Yıllar önce Doğu Konferansı grubu olarak, Ortadoğu’daki komşu ülkelerin kanaat önderleriyle görüşüyorduk. ABD’nin Irak’ı işgal etmesine karşı bölge aydınları birlikte neler yapabileceğimizi konuşuyorduk. Bu buluşmalarımız sırasında Kahire ve İskenderiye’de, Mısır’ın değişik eğilimlerdeki siyaset ve fikir insanlarıyla da görüştük. İpek'le (Çalışlar) birlikte Mısır’da ziyaret ettiğimiz kişiler arasında, ünlü kadın hakları savunucusu ve feminist Dr. Neval El Saddavi de vardı. Nil Nehri kıyısındaki evlerinde görüştüğümüz Neval El Saddavi ve üçüncü eşi Şerif Heteta, Şeriat Mahkemesi’nin verdiği boşanma kararına birlikte direniyorlardı.
Mısır Şeriat Mahkemesi, Neval El Saddavi’nin bir konuşması nedeniyle onun dinden çıktığına hükmetmişti. Bu karar nedeniyle, eşi Şerif’in onu boşaması gerekiyordu. Şeriat Mahkemesi'nin yorumuna göre, bir Müslüman, dinden çıkmış bir kadın ya da erkekle yaşayamazdı. Bir süre önce benzer şekilde mahkum edilen Mısırlı Gazali Ailesi yurtdışına kaçmıştı. 13 yılını hapiste geçiren Saddavi’nin eşi Şerif Heteta bu kararı tanımadığını ilan ediyor ve ayrılması baskısına karşı koyuyordu.
Uluslararası birçok insan hakları ve düşünce kuruluşu onlara destek veriyordu. Mısır’ın hukuki sistemine göre Ceza Kanunu laik, Medeni Kanun şer’i idi. Ceza kanunlarının düzenlenmesinde ise İslami kurallar değil, kanun koyucunun belirlediği dünyevi kurallar yön veriyordu. Geziye katılan İslami kesimden kadın arkadaşlarımıza Saddavi’lerin öyküsünü anlattık ve sonra sorduk: “Türkiye’deki sistemi mi Mısır’daki sistemi mi tercih edersiniz?” Hiç tereddüt göstermediler, “Türkiye’deki sistemi” dediler.
Türkiye’de, cumhuriyetin kuruluş yıllarında sert bir laiklik uygulandı. Laikliği savunanların bir kesimi otoriter ve Jakoben yöntemleri tercih ettiler.
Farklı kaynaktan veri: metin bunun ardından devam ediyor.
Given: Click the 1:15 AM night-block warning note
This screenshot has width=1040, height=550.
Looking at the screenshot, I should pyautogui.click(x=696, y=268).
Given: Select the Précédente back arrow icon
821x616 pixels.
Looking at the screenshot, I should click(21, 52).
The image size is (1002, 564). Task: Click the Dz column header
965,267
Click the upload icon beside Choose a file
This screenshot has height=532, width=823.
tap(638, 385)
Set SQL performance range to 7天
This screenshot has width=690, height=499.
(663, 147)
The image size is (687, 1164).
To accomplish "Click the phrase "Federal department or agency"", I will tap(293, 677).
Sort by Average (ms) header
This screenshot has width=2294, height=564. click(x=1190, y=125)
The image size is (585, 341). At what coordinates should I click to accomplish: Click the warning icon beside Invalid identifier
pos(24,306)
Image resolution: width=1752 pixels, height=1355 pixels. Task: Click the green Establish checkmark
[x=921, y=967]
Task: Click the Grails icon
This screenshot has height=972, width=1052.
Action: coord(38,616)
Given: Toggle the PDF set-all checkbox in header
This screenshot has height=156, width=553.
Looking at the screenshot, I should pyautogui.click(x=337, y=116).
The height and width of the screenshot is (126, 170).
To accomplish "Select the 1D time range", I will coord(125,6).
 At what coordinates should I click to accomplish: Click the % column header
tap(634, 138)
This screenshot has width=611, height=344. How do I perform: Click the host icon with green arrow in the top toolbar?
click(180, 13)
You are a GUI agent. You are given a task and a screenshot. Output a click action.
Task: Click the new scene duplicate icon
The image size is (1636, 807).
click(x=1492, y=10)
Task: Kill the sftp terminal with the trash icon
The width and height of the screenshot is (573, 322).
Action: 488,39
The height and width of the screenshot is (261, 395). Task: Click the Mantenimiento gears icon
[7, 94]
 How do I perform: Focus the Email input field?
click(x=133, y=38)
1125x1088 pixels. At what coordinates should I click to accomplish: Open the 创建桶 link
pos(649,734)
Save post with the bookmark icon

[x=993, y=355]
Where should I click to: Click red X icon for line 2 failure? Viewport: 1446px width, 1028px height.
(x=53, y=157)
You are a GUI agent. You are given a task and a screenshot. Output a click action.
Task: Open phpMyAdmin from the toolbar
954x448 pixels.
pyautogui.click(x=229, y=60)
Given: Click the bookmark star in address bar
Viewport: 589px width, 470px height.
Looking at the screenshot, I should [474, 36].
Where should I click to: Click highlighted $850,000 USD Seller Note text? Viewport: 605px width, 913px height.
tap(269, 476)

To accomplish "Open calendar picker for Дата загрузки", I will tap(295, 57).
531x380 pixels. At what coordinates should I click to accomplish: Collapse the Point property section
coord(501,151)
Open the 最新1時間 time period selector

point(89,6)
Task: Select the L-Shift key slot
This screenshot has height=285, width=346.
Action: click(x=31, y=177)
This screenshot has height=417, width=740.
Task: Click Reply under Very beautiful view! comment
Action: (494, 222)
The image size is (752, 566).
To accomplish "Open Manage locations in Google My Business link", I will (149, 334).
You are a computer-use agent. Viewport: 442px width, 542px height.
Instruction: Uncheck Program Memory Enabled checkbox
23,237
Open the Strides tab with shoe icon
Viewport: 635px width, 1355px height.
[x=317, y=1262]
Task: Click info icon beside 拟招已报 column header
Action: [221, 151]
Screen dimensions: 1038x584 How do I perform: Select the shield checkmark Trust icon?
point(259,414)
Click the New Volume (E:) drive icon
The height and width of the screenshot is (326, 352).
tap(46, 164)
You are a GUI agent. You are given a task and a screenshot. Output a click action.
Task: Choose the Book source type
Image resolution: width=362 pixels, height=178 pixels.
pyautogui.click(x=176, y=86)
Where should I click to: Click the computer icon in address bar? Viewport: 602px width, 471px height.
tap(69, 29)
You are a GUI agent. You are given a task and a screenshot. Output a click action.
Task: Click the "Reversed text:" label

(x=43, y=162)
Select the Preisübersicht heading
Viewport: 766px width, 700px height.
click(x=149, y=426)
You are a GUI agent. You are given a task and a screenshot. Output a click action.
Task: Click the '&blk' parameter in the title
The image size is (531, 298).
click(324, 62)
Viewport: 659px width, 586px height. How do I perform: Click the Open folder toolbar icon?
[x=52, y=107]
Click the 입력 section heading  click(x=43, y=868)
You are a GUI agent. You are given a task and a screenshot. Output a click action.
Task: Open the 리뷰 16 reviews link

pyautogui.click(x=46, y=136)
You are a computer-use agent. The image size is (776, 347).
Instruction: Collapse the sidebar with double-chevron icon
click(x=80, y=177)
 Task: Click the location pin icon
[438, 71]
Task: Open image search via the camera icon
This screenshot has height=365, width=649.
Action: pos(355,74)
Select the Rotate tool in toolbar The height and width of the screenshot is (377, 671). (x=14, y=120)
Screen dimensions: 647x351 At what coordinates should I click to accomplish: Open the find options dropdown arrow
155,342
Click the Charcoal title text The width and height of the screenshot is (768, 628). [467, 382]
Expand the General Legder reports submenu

Laikliği demokrasiyle birlikte düşünmek gerektiğini, bunun dışındaki yolların inananları rencide ettiğini ve toplumsal uzlaşmayı yok ettiğini, yaşayarak gördük. Yaşanan uzun tecrübeler, toplum mühendisliği yöntemlerinin işe yaramadığını gösterdi.
Bazı radikal İslamcı çevreler, tepki içinde “Laiklik, şeriattan beter” dediler. 'Şeriat' diye tanımlanan anlayışın dünyevi gündelik hayatla olan zıtlığını göz ardı ettiler. Laiklik, eğer doğru uygulanırsa, dindarla modernistin, muhafazakarla çağdaşın birlikte yaşayabileceği bir uzlaşma sistemidir. Kimse kimseye inanç ve hayat tarzı dayatamaz.
Devlet inançlar arası ilişkide tarafsız davranır ve inanç özgürlüğünü sağlamakla yükümlüdür. İnananla inanmayan yasalar önünde eşittir. Mısır’daki şeriat mahkemelerinin uygulamaları, önemli bir tecrübe olarak incelenebilir.